Originally destined for a theatrical run, the movie hits digital platforms trumpeting a “Get Out” pedigree in its marketing campaign, since there’s an overlap among the producing teams.
More directly, the film marks the directing debut of Gerard Bush + Christopher Renz, who have championed social-justice issues through their advertising work. The opening script features a quote from author William Faulkner, whose intent will eventually become clearer: “The past is never dead. It’s not even past.”
If that sounds like a timely means of drawing a line from the horrors of slavery to the racism of today, you’ve come to the right place.

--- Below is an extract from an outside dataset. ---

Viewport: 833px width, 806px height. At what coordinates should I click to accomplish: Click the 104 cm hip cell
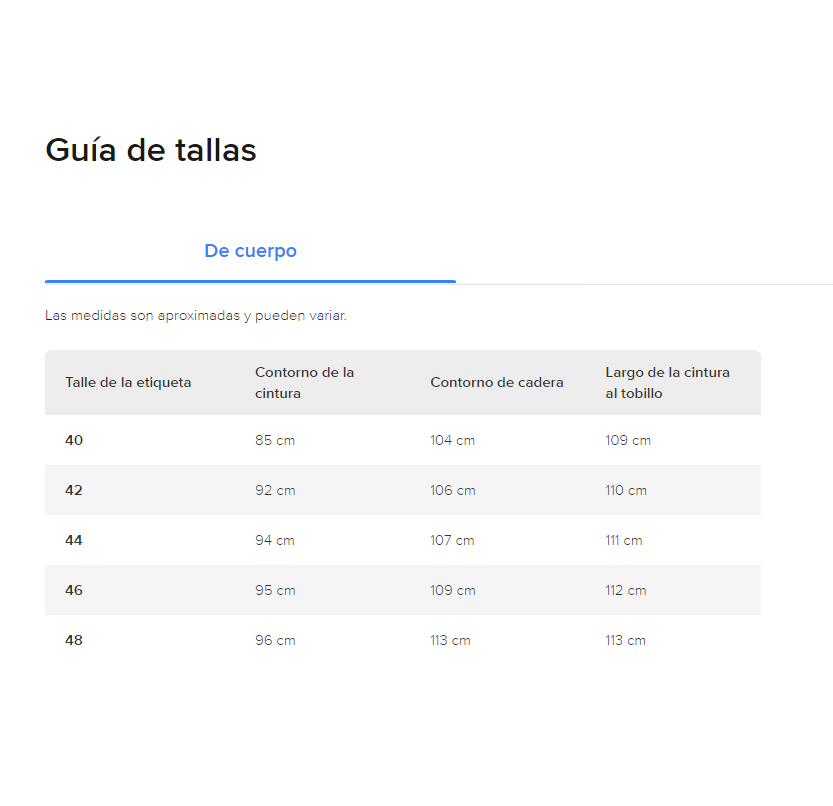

The story begins on a plantation, where the brutal overseers carry out grisly punishments against those tilling the fields. A few have just tried to escape, led by Veronica (Janelle Monae), and they pay a heavy price for their resistance, which does nothing to curb her defiance.
Also written by Bush + Renz, the script take too long before revealing what makes “Antebellum” different, but the middle portion — a “The Twilight Zone”-like phase when it’s hard to be sure exactly what’s going on — is actually the film’s strongest. (Even the trailer arguably gives away too much, so the less one knows, the better.)
The final stretch, by contrast, veers into more familiar thriller territory, and feels especially rushed toward the end, leaving behind a host of nagging, unanswered questions. That provides food for thought, but it’s also what separates the movie from something like “Get Out,” which deftly fleshed out its horror underpinnings.
Although the filmmakers (in a taped message) expressed disappointment that the movie wasn’t making its debut in theaters, in a strange way, the on-demand format somewhat works in its favor. In the press notes, Bush says the goal was “to force the audience to look at the real-life horror of racism through the lens of film horror. We’re landing in the middle of the very conversations that we hoped ‘Antebellum’ would spur.”